IBM’s shares were 4 percent lower on Wednesday after the iconic tech company reported its 21-straight quarter of revenue decline. The stock’s fall was set to pressure the price-weighted Dow Jones industrial average.
Cramer said many on Wall Street are misguided on how fast the tech company has to change, especially when it faces stiff competition.
“This is just another Amazon story in some ways. It is just another company that has been ‘Amazoned,'” Cramer said on “Squawk on the Street.”
IBM has struggled during the past five years to grow revenues as it transitions from traditional business tools, like mainframes, to new fields like artificial intelligence, cybersecurity and cloud.
The company faces competition from Amazon Web Services, the world’s biggest cloud business. And Amazon CEO Jeff Bezos said earlier this year his company plans to embrace artificial intelligence to fuel its businesses.
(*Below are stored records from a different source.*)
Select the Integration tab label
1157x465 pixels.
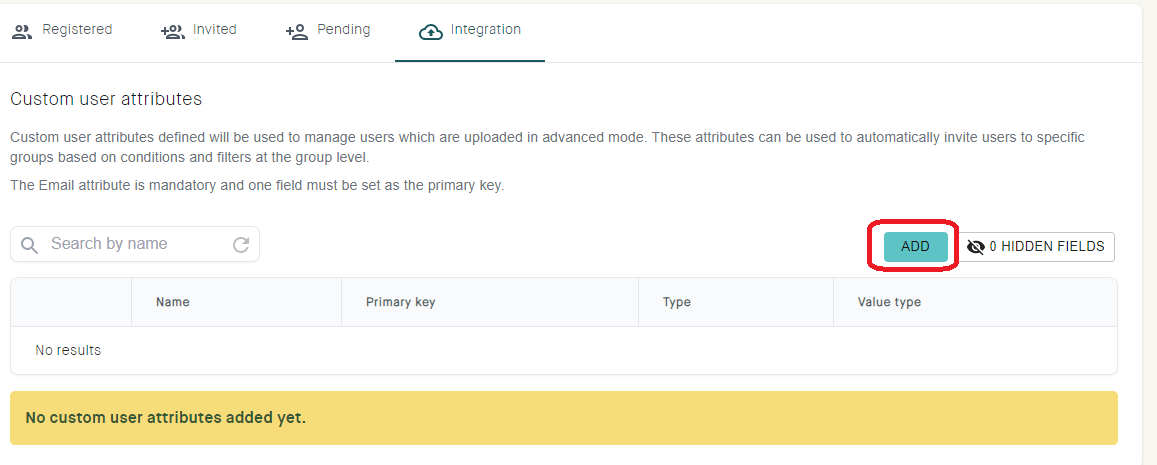tap(486, 30)
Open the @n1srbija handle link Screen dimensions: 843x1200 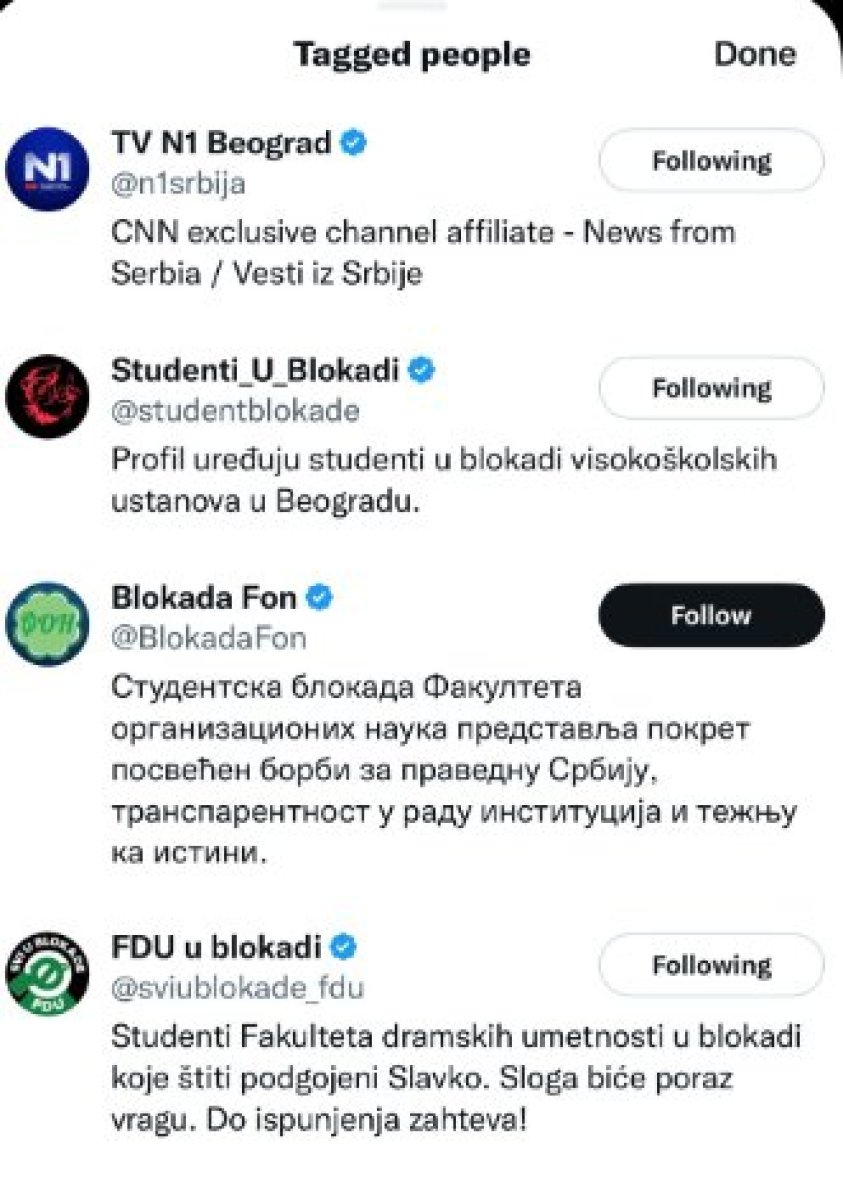point(177,184)
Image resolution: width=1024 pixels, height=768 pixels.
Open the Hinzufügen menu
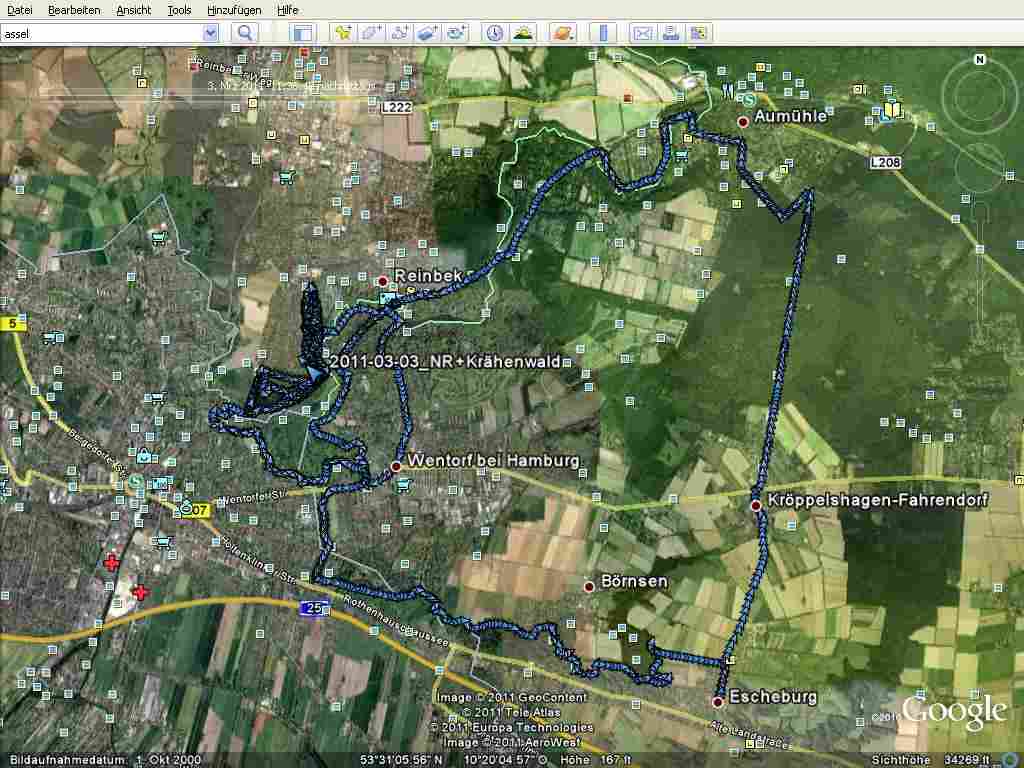click(x=234, y=10)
Wall Street has been abuzz about Amazon after it announced its plan to buy Whole Foods, and what that means for the grocery and meal-kit delivery industry.
Regarding IBM’s growth, Cramer said a lot of the initiatives that IBM is doing have not “kicked in yet, so the stock has not kicked in yet.”
“IBM is really burdened by the old business. And the new business — they’re up against these amazing companies,” Cramer said.
“It takes so long to remake an organization when you’re up against Amazon, when you’re up against Alphabet, when you’re up against Microsoft. These are competitors the likes of which IBM has never seen before,” he said.